In short, there is no way of predicting how a player will adapt to his new surroundings, so why does anyone care about the media's opinion of free agents? Dipping into the NHL free agent pool is, at the very least, a crap shoot for general managers. Sometimes teams luck out, and sometimes they pay dearly. Some free agents, no matter their skill, mesh better with their new coach or teammates, while others flounder. More often than not, the high risk brings few, if any rewards.
In many ways, it is best to go the safe route and offer short-term deals to average players who have an upside, and who may surprise you with a better-than-expected performance in the end. Tagging someone as "best available" does not guarantee future success, and if that player falters under the weight of an expensive long-term deal, it can cripple his career and his franchise. A player of lesser skill signed to a reasonable contract can be even more valuable. Just look at Clarke Macarthur, whose 24 goals and 31 assists cost the Ottawa Senators just $6.5 million over two years, or Mason Raymond who scored 45 points for the Leafs and earned just $2.275 million (5). Jarome Iginla signed a one-year deal with Boston and scored 30 goals. When low-risk players succeed, the general manager looks like a genius, and when these players fail, no one seems to notice.

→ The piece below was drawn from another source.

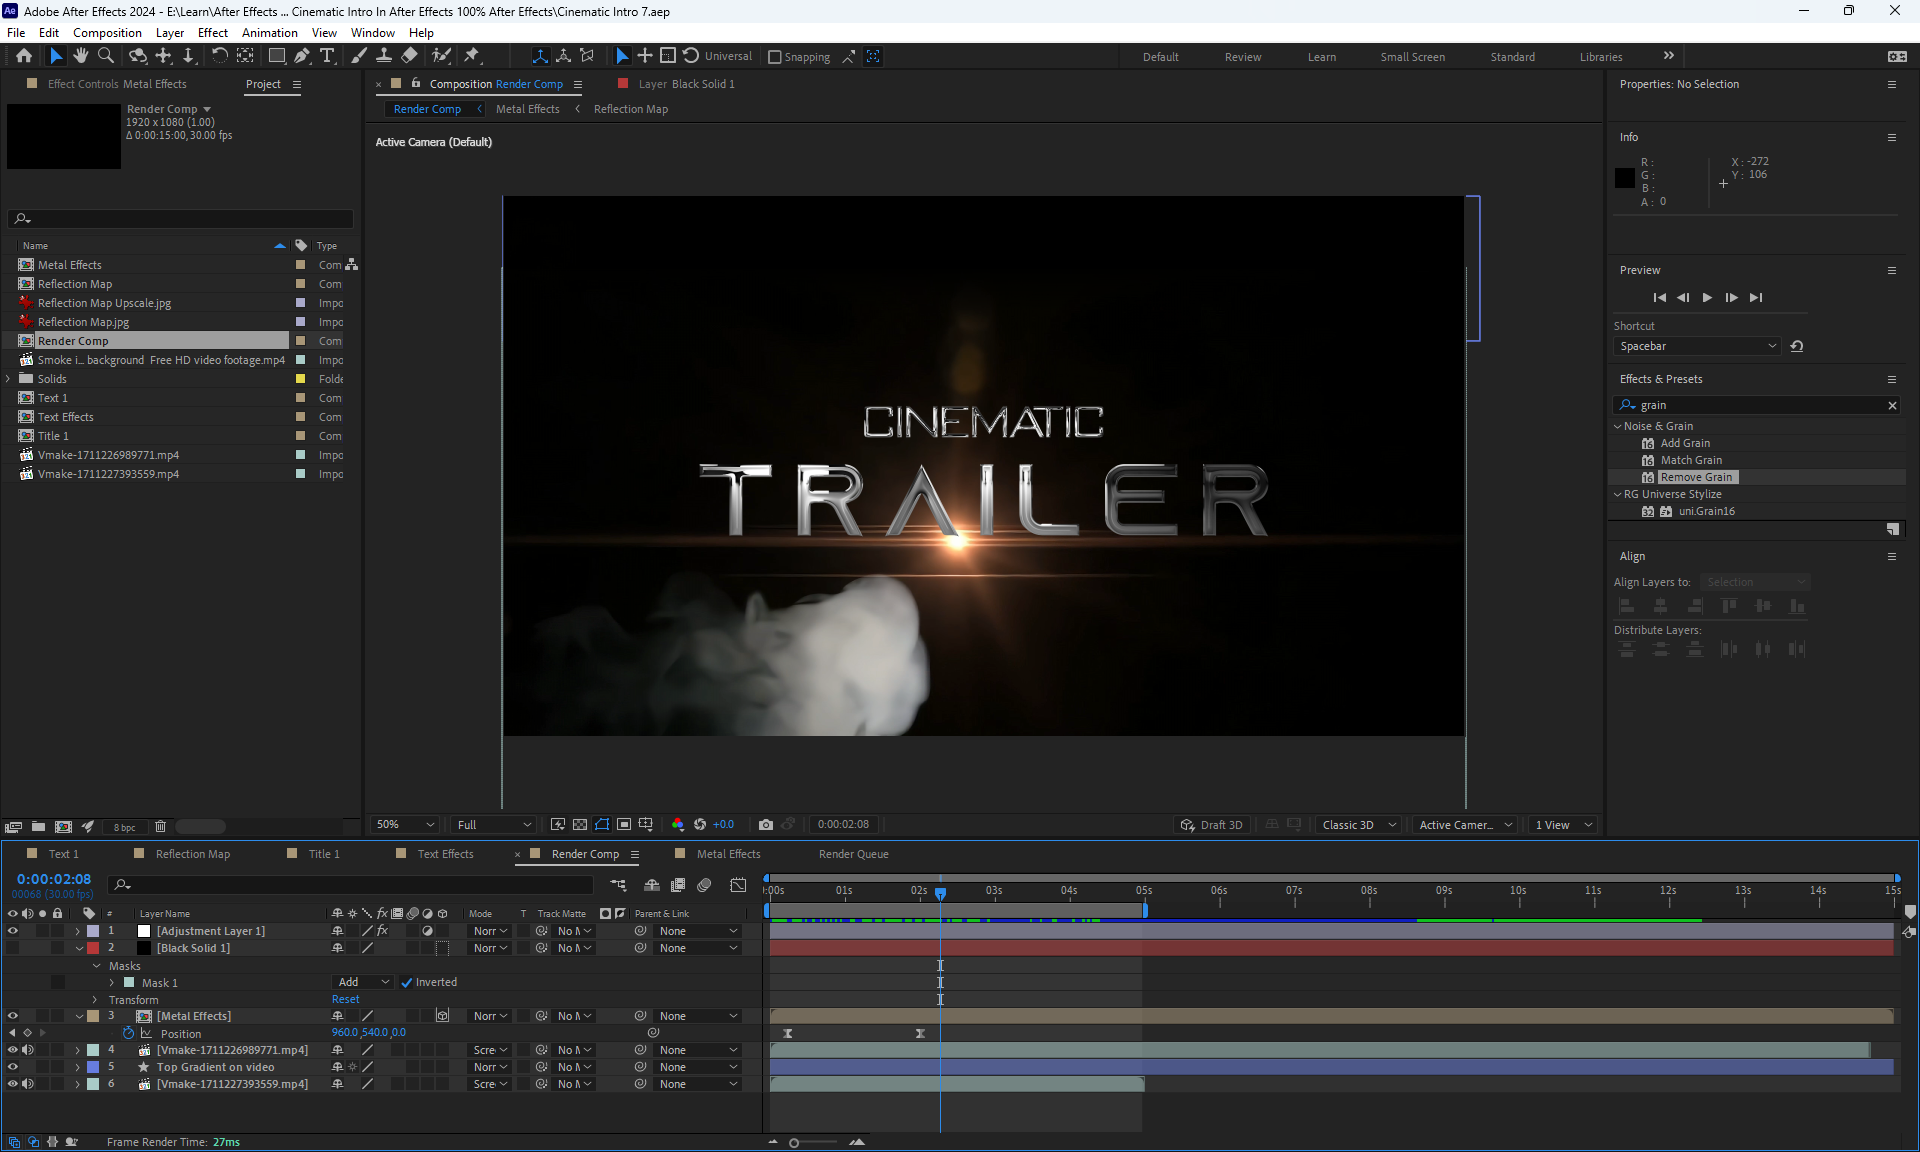The image size is (1920, 1152).
Task: Choose the Hand tool
Action: coord(81,56)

Of course, playing it cool during the free agent frenzy is easier said than done. Fans want their general manager to land an expensive star player, logic be damned, so general managers are under pressure to deliver. Fans should not listen to the media hype, however. There is no guarantee the free agent their team signed will live up to expectations, but we still can't resist all the hype. Making matters worse for general managers is the fact it is difficult to sign a player for what he is actually worth, because there is always another team ready to offer more money and a longer term. Don't forget the rule of supply and demand as well. Sometimes a general manager has to pay a little more to get a free agent just because the talent pool is shallow. For general managers, free agency is like going to prom. Everyone wants to go to the dance with the star quarterback or the head cheerleader, but in the long run, looks aren't everything. Sometimes it's better to go with the person you're most comfortable with and who fits your personality best.
(2) All salary information found at www.capgeek.com.
(4) "NHL Team Reports," The Hockey News (August 2011), p. 36-47.
(5) All salary information found at www.capgeek.com.